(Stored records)

· · · ·

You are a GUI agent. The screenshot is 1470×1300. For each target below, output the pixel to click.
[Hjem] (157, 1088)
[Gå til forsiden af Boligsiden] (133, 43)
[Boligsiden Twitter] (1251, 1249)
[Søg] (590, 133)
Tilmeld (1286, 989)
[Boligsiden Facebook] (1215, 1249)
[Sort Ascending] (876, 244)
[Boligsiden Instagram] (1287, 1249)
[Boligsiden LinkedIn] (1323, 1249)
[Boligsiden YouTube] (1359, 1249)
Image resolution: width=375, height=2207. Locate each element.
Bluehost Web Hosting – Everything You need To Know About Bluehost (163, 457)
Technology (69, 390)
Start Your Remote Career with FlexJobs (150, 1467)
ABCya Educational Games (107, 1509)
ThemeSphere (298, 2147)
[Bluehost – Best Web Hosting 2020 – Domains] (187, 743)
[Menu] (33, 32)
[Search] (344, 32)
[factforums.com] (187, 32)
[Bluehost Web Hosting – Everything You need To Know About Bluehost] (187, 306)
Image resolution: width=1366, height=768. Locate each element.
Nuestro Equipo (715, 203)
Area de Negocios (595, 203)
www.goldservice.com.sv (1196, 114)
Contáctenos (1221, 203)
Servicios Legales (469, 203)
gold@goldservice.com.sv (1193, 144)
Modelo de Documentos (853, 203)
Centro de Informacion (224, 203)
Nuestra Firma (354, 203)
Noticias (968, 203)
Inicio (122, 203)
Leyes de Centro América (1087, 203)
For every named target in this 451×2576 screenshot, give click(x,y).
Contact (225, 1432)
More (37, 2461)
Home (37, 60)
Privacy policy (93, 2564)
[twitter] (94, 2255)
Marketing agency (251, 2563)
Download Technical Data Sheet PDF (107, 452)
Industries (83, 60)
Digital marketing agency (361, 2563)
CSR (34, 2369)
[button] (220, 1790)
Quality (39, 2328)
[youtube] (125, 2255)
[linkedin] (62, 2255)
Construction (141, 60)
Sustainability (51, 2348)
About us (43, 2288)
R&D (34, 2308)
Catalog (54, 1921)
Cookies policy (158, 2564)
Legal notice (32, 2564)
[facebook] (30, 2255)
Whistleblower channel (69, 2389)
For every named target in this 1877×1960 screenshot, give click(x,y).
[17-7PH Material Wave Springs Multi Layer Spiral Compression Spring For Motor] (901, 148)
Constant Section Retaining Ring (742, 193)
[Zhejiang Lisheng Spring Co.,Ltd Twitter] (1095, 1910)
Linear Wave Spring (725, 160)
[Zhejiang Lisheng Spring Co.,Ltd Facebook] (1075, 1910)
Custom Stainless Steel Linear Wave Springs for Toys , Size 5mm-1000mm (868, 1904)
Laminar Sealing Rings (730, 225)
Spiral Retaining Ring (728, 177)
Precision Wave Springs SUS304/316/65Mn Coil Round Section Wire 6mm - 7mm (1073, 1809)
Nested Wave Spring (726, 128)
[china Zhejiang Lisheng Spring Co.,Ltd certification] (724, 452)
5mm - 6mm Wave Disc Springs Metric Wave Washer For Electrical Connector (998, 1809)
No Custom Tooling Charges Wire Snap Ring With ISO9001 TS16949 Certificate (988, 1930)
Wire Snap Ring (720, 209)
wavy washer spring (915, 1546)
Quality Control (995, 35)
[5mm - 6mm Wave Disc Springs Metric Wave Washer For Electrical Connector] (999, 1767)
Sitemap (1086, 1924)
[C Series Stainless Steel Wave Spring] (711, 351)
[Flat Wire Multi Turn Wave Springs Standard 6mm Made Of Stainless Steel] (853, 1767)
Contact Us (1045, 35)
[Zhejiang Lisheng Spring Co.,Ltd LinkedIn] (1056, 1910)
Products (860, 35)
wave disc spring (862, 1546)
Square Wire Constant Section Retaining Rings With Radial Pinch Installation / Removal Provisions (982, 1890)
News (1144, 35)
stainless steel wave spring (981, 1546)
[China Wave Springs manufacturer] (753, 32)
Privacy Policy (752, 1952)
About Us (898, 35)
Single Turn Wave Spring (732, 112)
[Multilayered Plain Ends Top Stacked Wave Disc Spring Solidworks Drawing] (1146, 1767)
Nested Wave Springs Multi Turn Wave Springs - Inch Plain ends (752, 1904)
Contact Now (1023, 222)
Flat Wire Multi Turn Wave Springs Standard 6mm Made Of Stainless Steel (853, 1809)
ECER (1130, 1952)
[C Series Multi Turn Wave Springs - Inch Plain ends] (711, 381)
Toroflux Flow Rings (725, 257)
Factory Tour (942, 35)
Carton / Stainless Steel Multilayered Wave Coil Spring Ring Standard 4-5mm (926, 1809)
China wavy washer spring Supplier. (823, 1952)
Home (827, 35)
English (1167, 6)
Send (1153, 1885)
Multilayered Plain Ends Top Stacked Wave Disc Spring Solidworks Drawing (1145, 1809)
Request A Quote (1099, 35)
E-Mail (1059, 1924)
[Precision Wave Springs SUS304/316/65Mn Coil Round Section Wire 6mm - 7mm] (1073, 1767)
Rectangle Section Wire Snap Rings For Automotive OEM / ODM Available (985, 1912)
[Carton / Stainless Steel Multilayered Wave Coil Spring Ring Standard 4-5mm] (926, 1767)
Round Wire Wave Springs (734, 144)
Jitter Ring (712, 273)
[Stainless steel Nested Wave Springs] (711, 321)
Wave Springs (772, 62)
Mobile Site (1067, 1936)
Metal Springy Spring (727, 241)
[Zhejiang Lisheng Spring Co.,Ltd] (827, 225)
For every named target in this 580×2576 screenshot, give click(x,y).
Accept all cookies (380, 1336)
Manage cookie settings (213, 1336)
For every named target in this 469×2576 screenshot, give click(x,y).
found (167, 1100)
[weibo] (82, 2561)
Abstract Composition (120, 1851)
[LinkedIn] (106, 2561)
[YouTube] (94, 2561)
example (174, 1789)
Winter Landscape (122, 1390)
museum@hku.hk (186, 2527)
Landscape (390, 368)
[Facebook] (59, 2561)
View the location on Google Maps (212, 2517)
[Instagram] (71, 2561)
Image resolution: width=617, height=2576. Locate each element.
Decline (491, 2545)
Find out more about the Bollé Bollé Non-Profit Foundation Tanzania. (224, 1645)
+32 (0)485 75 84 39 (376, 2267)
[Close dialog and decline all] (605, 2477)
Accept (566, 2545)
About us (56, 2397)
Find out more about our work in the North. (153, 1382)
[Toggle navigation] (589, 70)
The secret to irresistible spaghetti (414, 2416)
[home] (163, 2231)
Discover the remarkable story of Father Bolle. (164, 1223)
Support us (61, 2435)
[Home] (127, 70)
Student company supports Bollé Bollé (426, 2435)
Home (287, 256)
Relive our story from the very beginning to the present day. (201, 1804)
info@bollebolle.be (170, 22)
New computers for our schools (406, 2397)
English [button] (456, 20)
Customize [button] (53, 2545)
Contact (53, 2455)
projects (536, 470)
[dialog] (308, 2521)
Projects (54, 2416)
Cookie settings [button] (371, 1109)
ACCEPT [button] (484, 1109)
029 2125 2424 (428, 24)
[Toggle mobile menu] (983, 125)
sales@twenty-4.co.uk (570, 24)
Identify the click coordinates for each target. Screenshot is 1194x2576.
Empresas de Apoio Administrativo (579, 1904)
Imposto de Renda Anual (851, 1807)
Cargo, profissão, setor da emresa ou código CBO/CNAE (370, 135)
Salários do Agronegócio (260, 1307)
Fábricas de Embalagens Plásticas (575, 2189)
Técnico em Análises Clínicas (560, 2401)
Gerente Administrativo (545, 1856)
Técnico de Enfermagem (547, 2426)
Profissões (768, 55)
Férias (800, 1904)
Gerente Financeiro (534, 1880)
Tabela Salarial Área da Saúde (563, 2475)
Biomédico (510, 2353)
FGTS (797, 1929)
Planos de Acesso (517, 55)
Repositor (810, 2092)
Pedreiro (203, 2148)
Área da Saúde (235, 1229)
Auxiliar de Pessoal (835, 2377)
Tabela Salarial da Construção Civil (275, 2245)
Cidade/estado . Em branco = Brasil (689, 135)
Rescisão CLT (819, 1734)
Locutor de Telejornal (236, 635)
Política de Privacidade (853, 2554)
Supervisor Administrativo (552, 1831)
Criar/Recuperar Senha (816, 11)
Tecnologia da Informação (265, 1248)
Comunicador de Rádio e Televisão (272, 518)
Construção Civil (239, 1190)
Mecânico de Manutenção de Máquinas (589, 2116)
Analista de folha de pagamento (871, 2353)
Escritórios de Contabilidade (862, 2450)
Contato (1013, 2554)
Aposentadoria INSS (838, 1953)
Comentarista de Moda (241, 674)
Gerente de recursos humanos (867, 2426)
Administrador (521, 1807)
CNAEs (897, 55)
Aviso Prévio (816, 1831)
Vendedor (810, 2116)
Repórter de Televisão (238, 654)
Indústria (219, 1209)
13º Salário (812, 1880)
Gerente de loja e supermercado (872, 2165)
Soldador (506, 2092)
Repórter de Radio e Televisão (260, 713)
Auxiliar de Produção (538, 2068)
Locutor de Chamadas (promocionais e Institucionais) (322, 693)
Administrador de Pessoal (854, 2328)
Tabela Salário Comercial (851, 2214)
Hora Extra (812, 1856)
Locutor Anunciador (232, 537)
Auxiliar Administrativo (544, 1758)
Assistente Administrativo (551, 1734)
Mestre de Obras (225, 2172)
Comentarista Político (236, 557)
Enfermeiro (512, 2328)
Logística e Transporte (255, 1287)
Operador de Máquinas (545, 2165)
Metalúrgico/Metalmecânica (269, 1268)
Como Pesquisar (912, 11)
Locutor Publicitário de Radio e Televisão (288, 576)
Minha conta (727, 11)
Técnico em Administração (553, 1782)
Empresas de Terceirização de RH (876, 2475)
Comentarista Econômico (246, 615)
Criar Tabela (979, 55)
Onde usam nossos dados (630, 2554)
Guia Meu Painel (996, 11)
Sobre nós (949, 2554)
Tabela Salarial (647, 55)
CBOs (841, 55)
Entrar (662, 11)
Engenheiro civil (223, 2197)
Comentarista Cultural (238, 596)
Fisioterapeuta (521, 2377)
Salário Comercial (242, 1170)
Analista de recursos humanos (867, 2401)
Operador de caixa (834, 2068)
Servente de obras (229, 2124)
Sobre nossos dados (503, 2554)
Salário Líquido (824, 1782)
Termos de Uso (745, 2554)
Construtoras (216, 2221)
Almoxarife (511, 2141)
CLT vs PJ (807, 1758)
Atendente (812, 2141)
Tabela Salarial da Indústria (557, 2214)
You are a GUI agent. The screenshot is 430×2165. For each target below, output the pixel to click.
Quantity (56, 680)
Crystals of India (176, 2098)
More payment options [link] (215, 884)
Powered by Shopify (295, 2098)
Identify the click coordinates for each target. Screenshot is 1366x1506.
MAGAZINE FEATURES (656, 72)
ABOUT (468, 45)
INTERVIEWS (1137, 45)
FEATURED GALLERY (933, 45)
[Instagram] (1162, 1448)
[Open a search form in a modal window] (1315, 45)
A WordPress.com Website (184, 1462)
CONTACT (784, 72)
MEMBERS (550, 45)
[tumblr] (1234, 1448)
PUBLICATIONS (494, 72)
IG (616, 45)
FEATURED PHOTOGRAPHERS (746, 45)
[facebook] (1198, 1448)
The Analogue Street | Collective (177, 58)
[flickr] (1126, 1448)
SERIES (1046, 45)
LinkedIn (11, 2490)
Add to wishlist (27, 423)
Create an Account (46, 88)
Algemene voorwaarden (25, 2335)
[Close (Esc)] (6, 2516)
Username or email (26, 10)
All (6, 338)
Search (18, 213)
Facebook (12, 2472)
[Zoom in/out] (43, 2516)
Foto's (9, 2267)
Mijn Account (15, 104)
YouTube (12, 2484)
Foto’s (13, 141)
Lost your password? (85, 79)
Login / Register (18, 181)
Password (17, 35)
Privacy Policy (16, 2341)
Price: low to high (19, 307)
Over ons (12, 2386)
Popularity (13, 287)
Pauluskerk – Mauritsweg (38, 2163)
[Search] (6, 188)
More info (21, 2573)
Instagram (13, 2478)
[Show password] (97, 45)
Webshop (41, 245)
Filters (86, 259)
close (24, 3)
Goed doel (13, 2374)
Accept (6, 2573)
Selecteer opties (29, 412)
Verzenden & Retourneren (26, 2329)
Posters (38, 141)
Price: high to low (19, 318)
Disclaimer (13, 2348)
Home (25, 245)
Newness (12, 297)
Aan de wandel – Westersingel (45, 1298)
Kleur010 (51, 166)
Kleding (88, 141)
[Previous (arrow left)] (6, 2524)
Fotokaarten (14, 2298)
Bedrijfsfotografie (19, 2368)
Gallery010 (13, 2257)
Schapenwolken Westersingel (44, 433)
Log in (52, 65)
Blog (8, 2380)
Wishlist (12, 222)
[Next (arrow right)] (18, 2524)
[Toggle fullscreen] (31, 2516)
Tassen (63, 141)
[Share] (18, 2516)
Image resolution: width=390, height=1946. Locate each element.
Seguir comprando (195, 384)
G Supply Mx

· · · ·

Problem. Whenever "Área" occurs in a line above, copy that line.

Finished exercise.
Tabela Salarial Área da Saúde (563, 2475)
Área da Saúde (235, 1229)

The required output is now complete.